Stefano 148 – Mostri dell’inerzia è il lavoro di Maurizio Cartolano presentato all’ultima edizione del Festival di Roma, che narra i fatti che portarono al decesso del giovane ragazzo di Torpignattara; Nei secoli fedele – Il caso di Giuseppe Uva è un lavoro fratello, complementare, che riesce quasi a dialogare con il precedente. Gli amici di Beppe e la famiglia di Stefano, Ilaria e Lucia, tutto sembra foderato entro i confini di una struggente conversazione tra chi – ostinatamente – corre dietro ad un processo aspettando la verità e trattenendo a stento le lacrime. Notti in questura, decessi improvvisi, escoriazioni ed abrasioni presenti sui corpi: moltissime le similitudini, infinite le domande senza risposta. La notte tra il 14 ed il 15 giugno del 2008 è il centro di tutto il racconto, la voce di Alberto Biggiogero ci accompagna nella questura di Varese. Alberto Biggiogero, amico fraterno di Beppe, è l’unico testimone di ciò che quella notte avvenne, insieme a lui solo agenti di polizia. Quella notte Uva e Biggiogero giravano per le strade di Varese, buie e deserte. L’alcool eccessivo li portò a spostare delle transenne al centro della strada, immediatamente intervenne sul luogo una volante pronta a riportare l’ordine dinanzi ad una trasgressione delle regole così grave da non poter passare impunita…
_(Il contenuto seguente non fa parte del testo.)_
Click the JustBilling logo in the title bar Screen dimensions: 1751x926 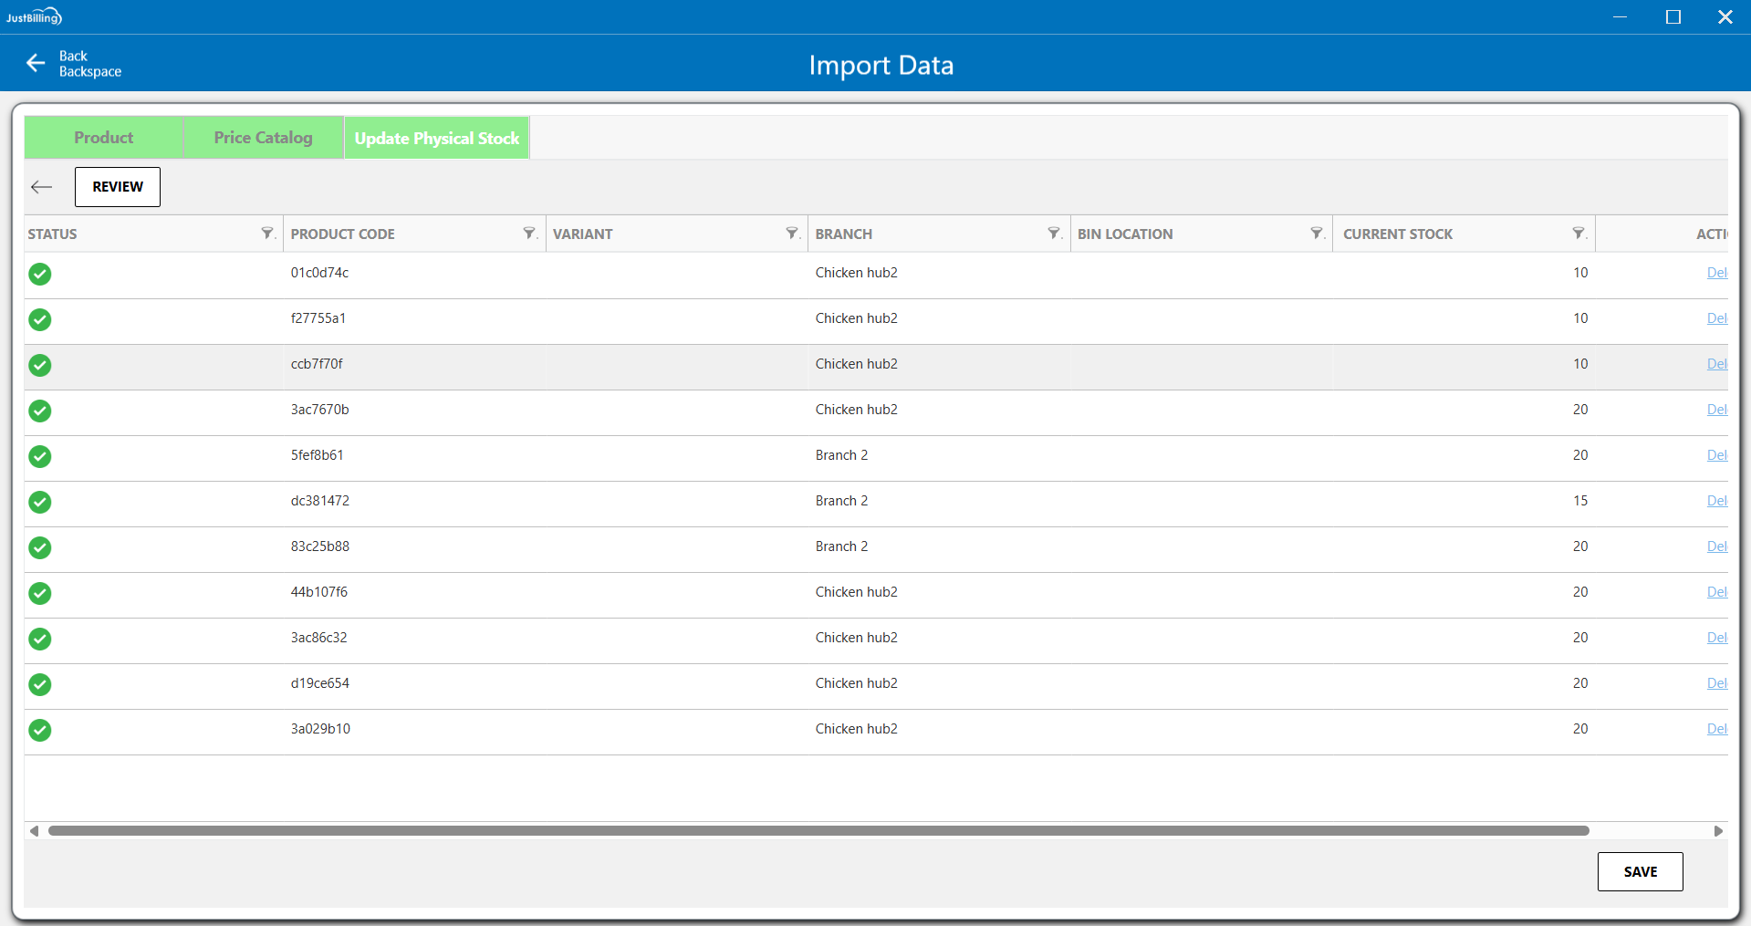point(34,16)
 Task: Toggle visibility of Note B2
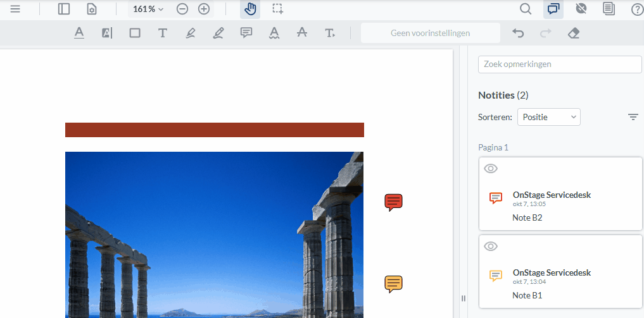[491, 168]
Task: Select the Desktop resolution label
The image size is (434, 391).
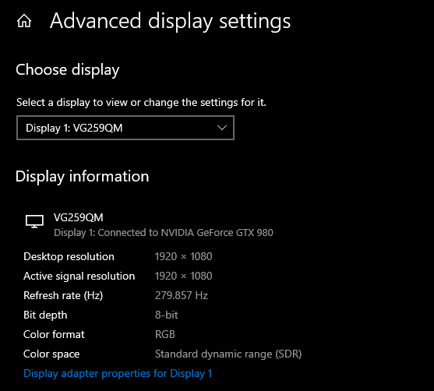Action: 69,257
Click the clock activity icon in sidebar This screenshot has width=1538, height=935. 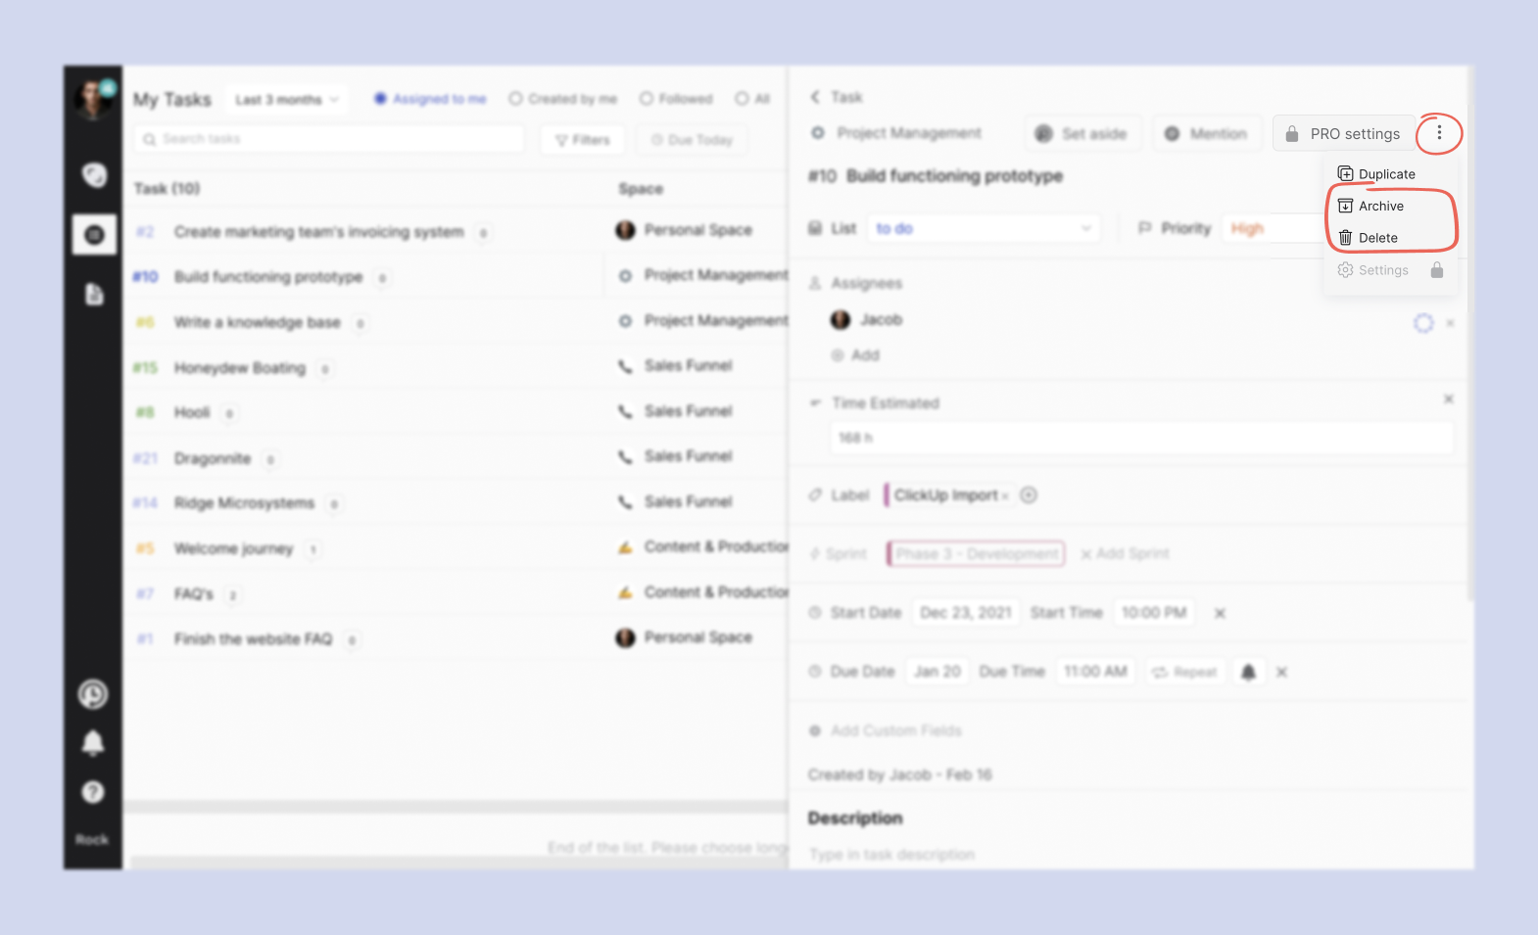(93, 694)

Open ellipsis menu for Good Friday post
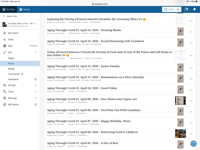pyautogui.click(x=191, y=90)
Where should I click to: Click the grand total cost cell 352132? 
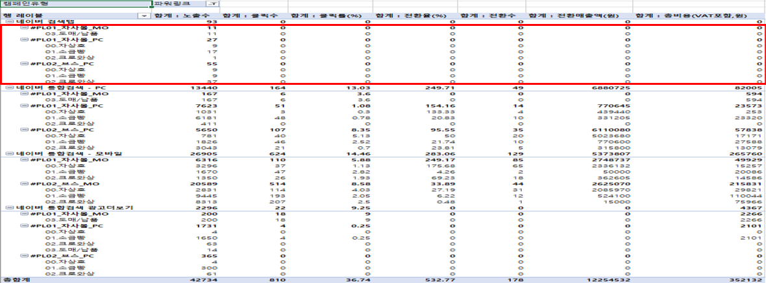pos(747,280)
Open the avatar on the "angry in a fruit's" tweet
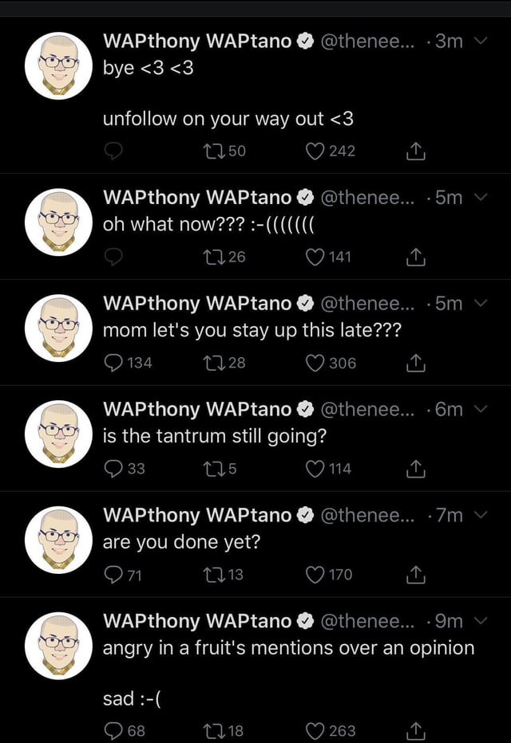This screenshot has width=511, height=743. click(x=58, y=646)
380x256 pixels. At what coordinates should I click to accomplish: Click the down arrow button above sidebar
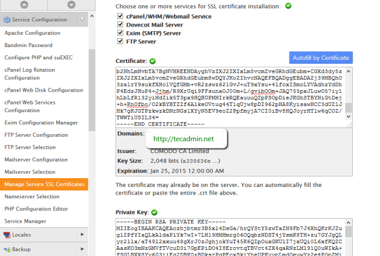(66, 4)
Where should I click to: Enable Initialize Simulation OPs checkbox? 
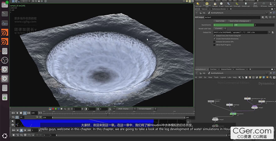point(215,42)
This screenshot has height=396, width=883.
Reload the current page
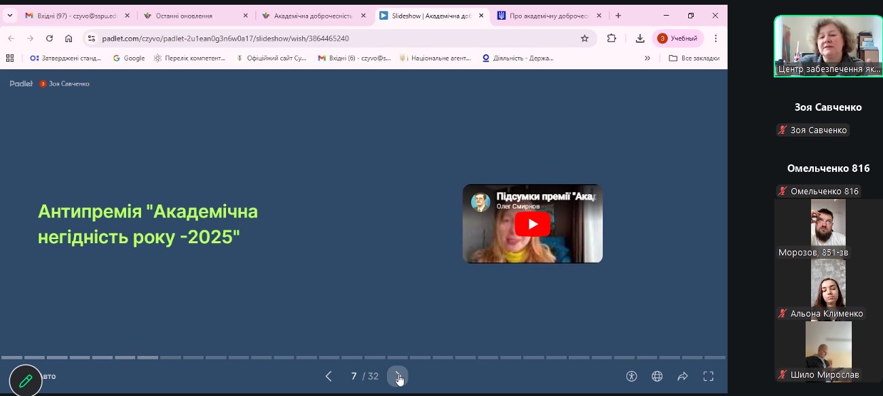(x=49, y=39)
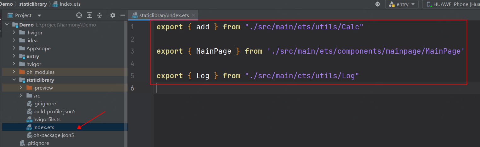This screenshot has height=147, width=480.
Task: Expand the src folder under staticlibrary
Action: pyautogui.click(x=21, y=96)
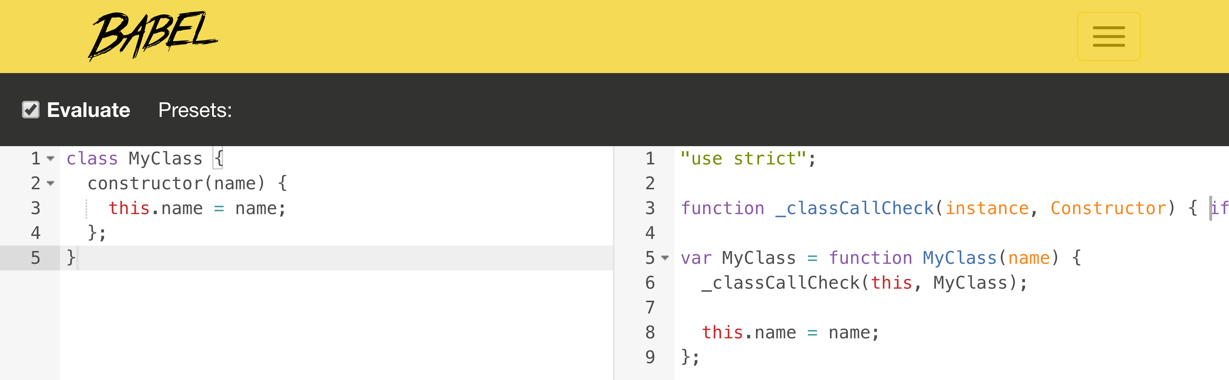The width and height of the screenshot is (1229, 380).
Task: Fold the var MyClass function in output
Action: [x=665, y=258]
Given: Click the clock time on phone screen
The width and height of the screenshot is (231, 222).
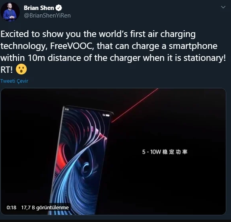Looking at the screenshot, I should coord(67,109).
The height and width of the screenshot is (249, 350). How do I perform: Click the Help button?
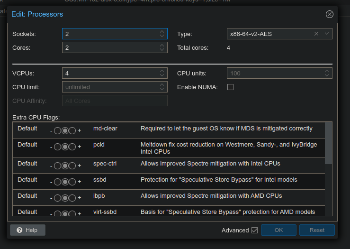pyautogui.click(x=27, y=230)
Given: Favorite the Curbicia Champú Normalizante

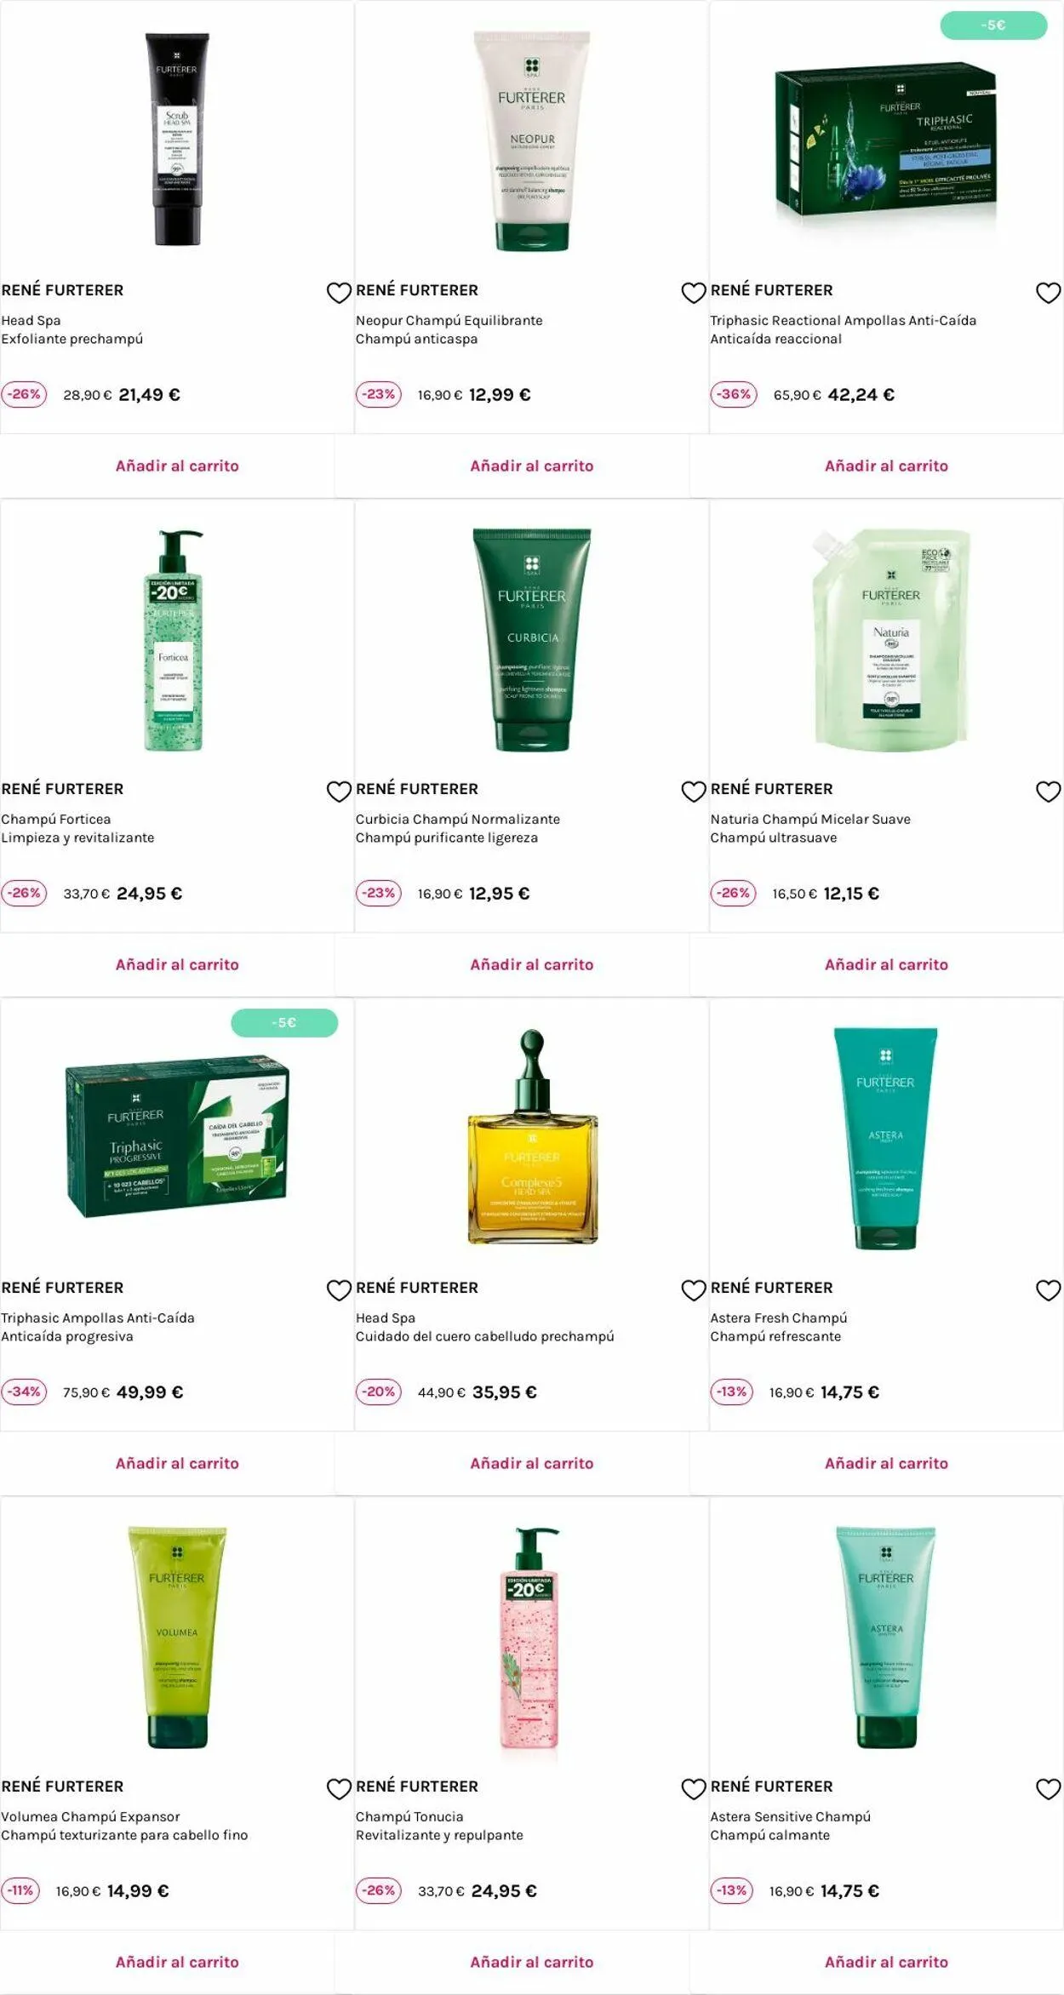Looking at the screenshot, I should tap(694, 792).
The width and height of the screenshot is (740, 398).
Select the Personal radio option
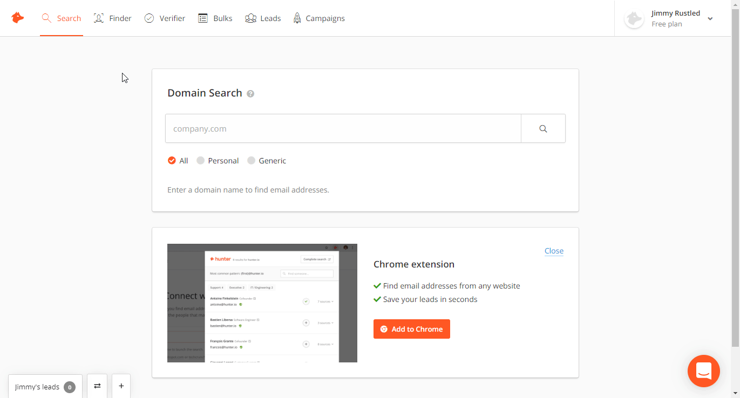201,161
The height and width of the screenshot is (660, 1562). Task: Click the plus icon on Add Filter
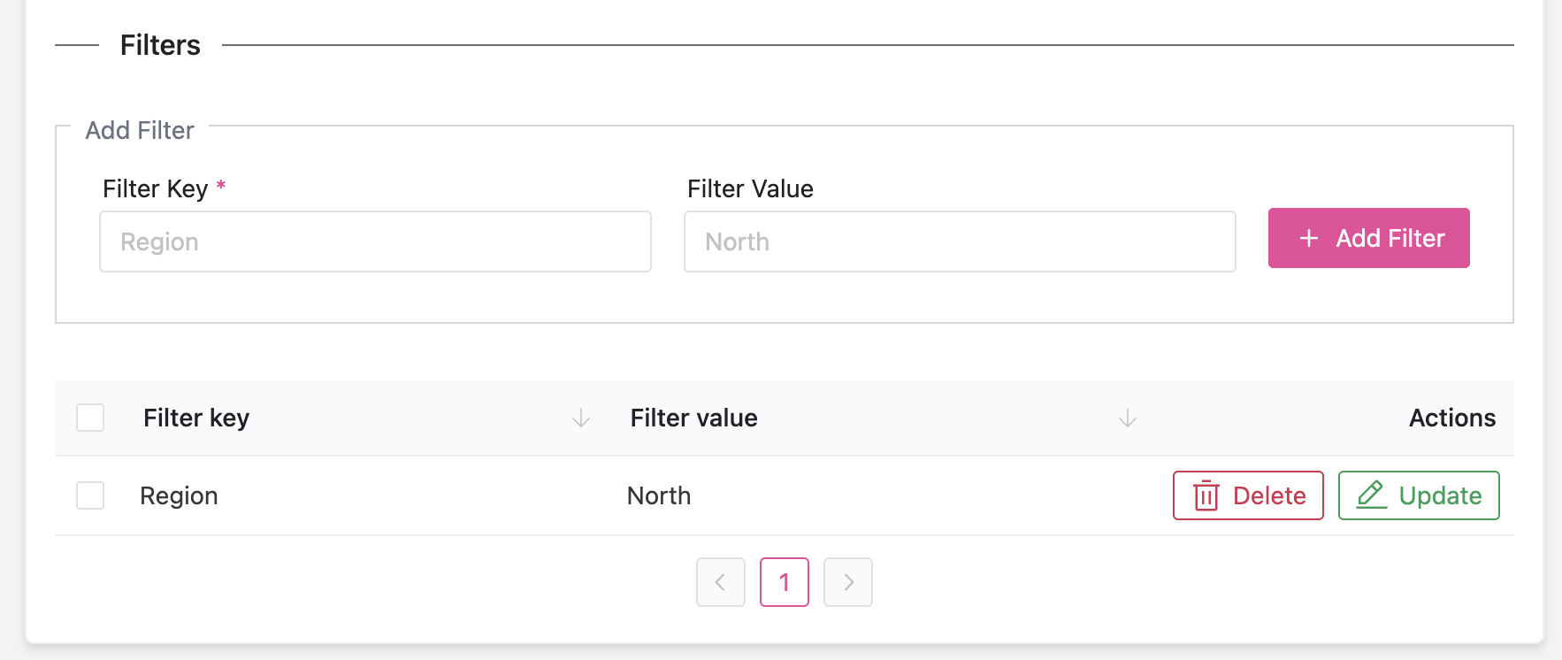(x=1309, y=238)
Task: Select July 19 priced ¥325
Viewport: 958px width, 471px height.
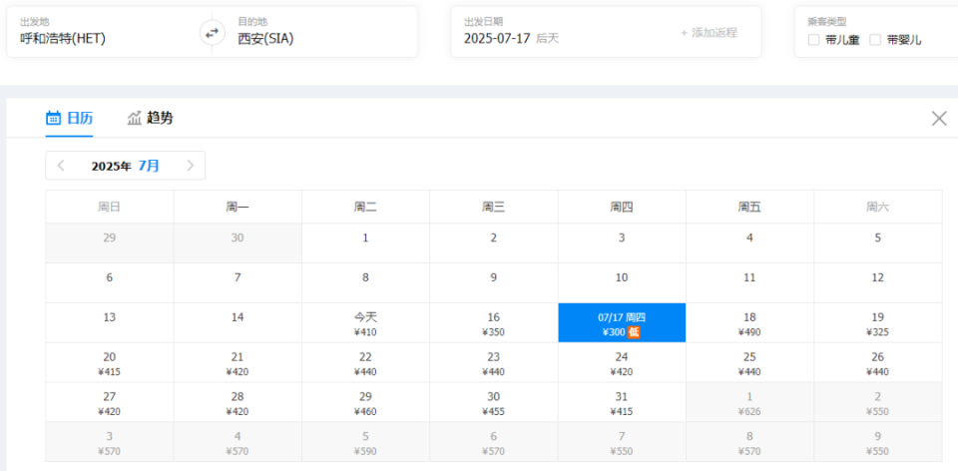Action: [x=877, y=323]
Ciò che seguì quel solerte intervento – finora – non è dato sapere, ciò che resta è quel che Adriano Chiarelli e Francesco Menghini – autori di questo lavoro – hanno saputo raccontarci, è la voce di Alberto Biggiogero e la sua versione dei fatti, sono i pantaloni insanguinati che quella notte Beppe indossava, le bruciature di sigaretta impresse sul suo corpo dilaniato dalle percosse. Fabio Anselmo – già legale delle famiglie Cucchi e Aldrovandi – è , così come in Stefano 148 – Mostri dell’inerzia, figura cardine nel tentativo di ricostruzione di ciò che avvenne quella notte; il punto da lui portato avanti è così logico che anche il più inesperto spettatore in giurisprudenza si installerà il seme del dubbio: perché nell’unico processo finora istituito gli indagati erano – solamente – i medici che presero in consegna Giuseppe Uva? Come può non esser ritenuto rilevante e soggetto ad indagine lo stato in cui il detenuto raggiunse l’ospedale di Varese?
Morto per aritmia cardiaca ci dicono. “Come a dire che una persona colpita a morte con un coltello sia morta per emorragia interna” inveisce uno dei due registi. Come si può sorvolare su aspetti così determinanti della vicenda ci si chiede. Nei secoli fedele – Il caso di Giuseppe Uva tenta di offrire risposte anche su questo quesito, aprendo la porta di uno dei suoi capitoli all’ambigua personalità del Pubblico Ministero Agostino Abate.
Poco altro possiamo aggiungere sul lavoro, perché le sensazioni che scatena sono così viscerali da pretendere la genesi di un punto di vista autonomo e conseguente alla presa visione, troppo palpitante e dolorosa per essere costretta nelle parole. L’ultimo fascio di ricordi ci riporta ad un pomeriggio di circa un anno fa, quando era incontenibile la voglia di correre incontro a Ilaria, Lucia e Patrizia; ebbene, quell’abbraccio è ancora qui, sempre più forte il suo desiderio di vedersi realizzato.